Perthes disease of the hip (also known as Legg-Calvé-Perthes) occurs when there is a loss of blood supply to the growth center at the top of the femoral head. Without enough blood, the bone dies, degenerates, and collapses.
Children with Perthes disease of the hip may recover fully without further hip problems later. The body is capable of limiting this disease and growing new bone. But in the meantime for some patients, the weight of the body on the unstable bone can cause the head of the femur to become more oval-shaped.
Children with growth disturbance of the femoral head and altered shape of the normally round femoral head (top of the thigh bone) may end up with femoroacetabular impingement (FAI) (pinching of soft tissue and bone). This problem tends to show up during adolescence (the teen years).

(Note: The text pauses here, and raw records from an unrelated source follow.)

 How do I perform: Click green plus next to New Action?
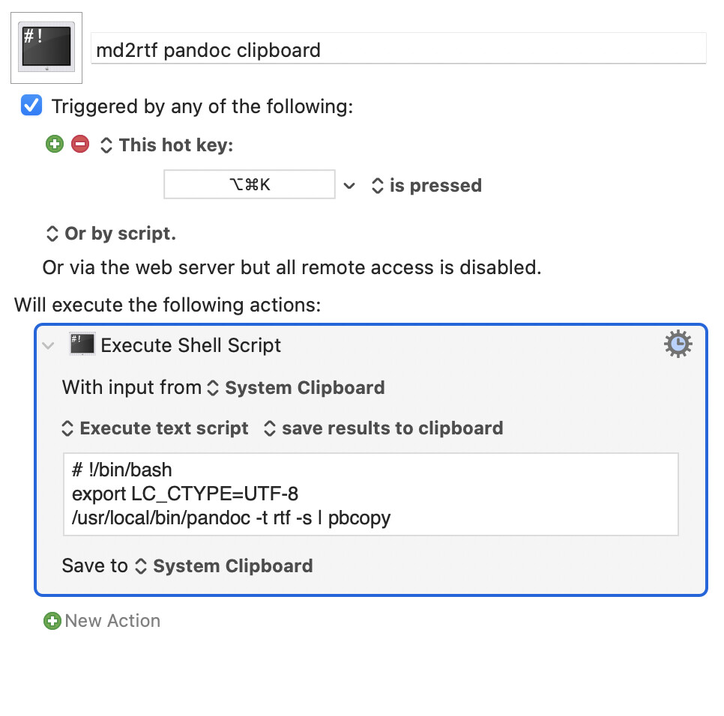pyautogui.click(x=52, y=620)
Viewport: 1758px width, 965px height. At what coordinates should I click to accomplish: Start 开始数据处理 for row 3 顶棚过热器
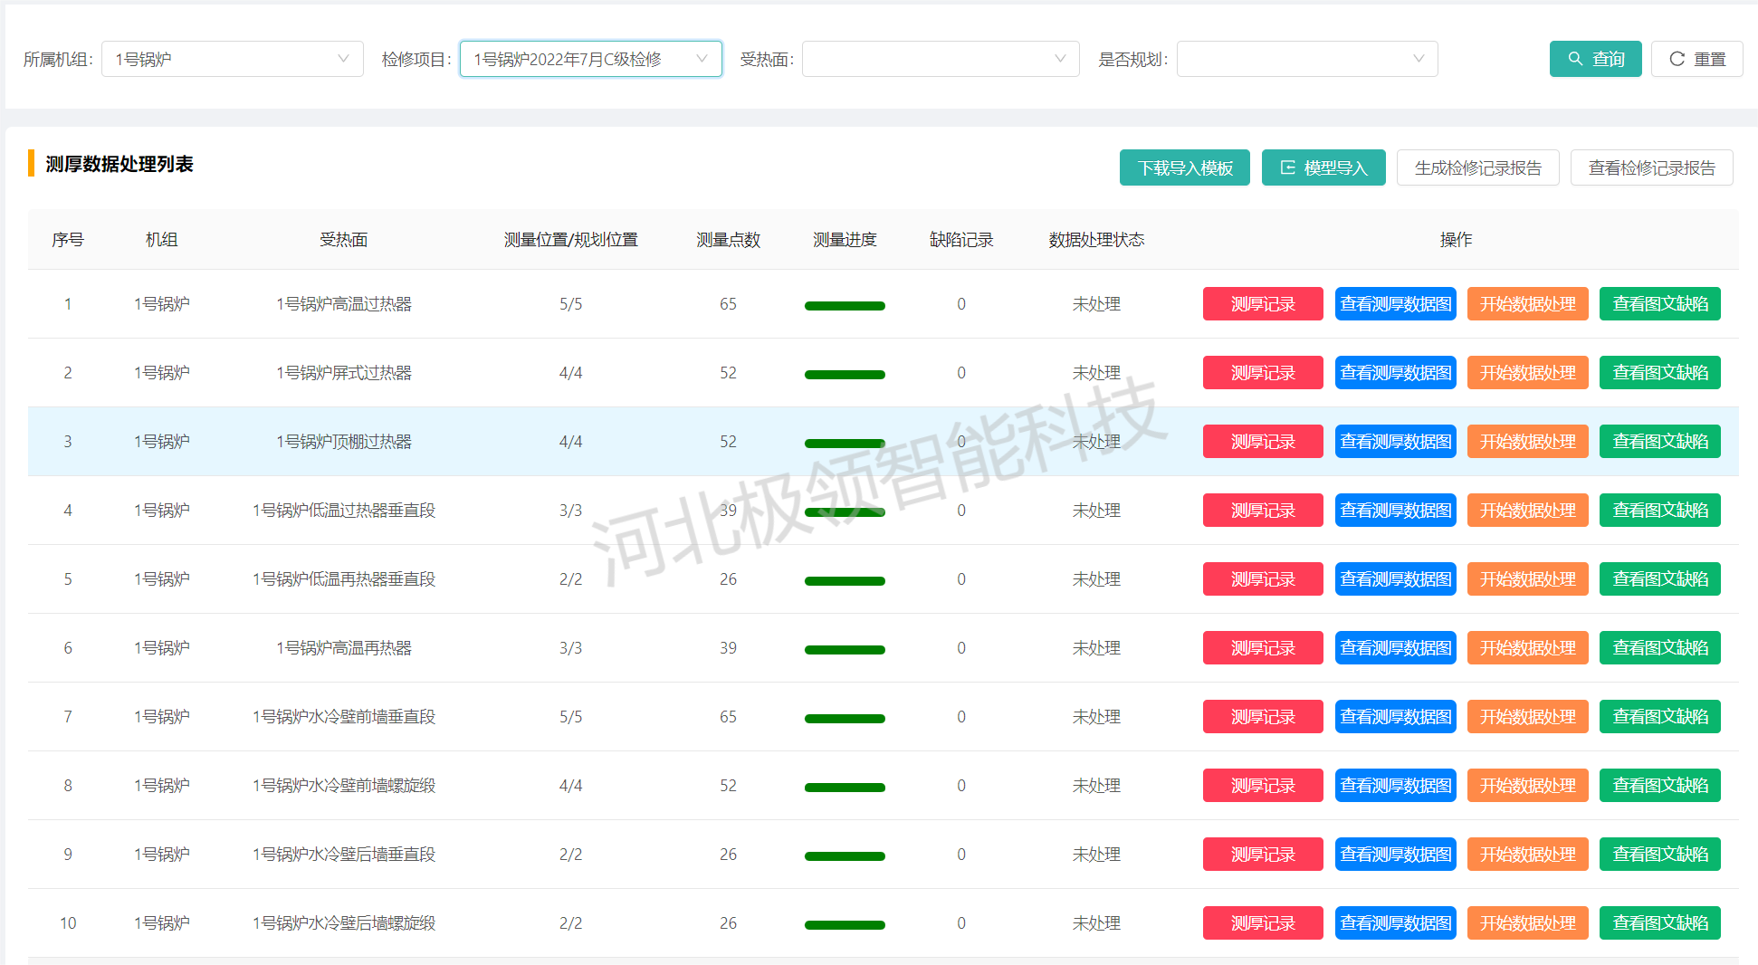pos(1527,442)
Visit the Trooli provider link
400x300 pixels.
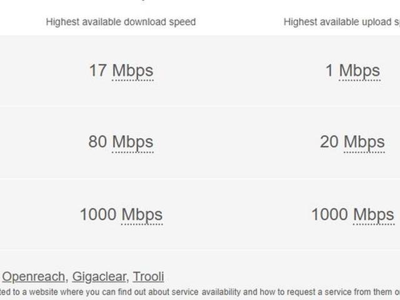(148, 276)
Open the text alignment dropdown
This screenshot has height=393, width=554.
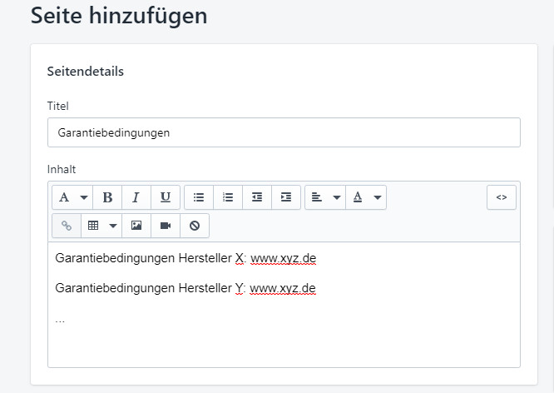[324, 197]
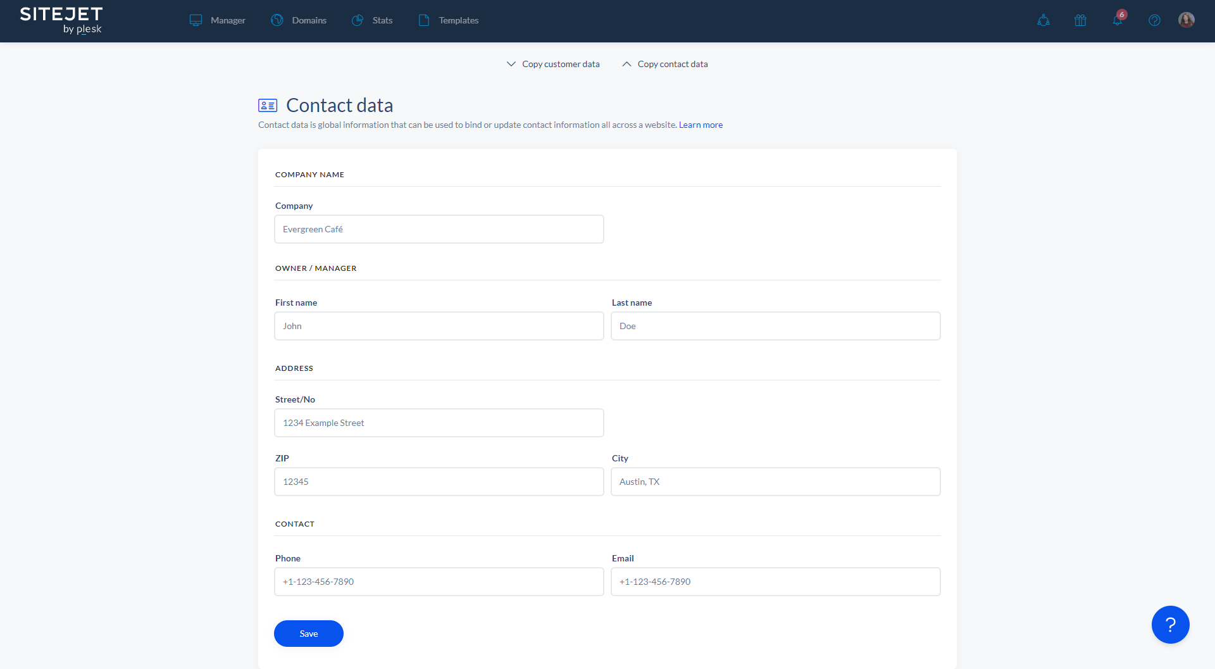Screen dimensions: 1215x669
Task: Select the Email input field
Action: [775, 582]
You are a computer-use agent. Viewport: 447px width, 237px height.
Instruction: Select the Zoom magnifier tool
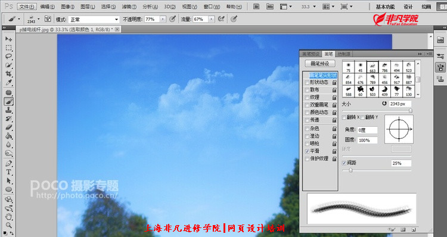pyautogui.click(x=8, y=225)
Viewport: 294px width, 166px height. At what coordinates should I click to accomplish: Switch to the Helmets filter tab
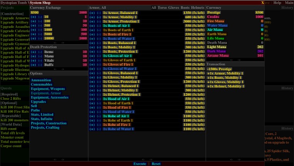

It takes time for changes in shape of the femoral head to occur. As the femoral head is pressed down, the femoral neck (between the shaft of the thigh bone and the femoral head) is shortened. There can be a rotation of the bone as well. All these features add to the likelihood of an impingement problem during adolescence.
X-rays will help show what’s going on. The radiologist and orthopedic surgeon look for something referred to as acetabular coverage. This is a view of how much of the femoral head is inside the socket (called the acetabulum). With impingement from Perthes, it is common to see overcoverage (shelf of the socket hangs down over too much of the femoral head).
If you haven’t seen the X-rays yet (or you saw them but didn’t understand the process), ask your surgeon for a review of your daughter’s case. This will also help you understand the proposed treatment and possible outcomes.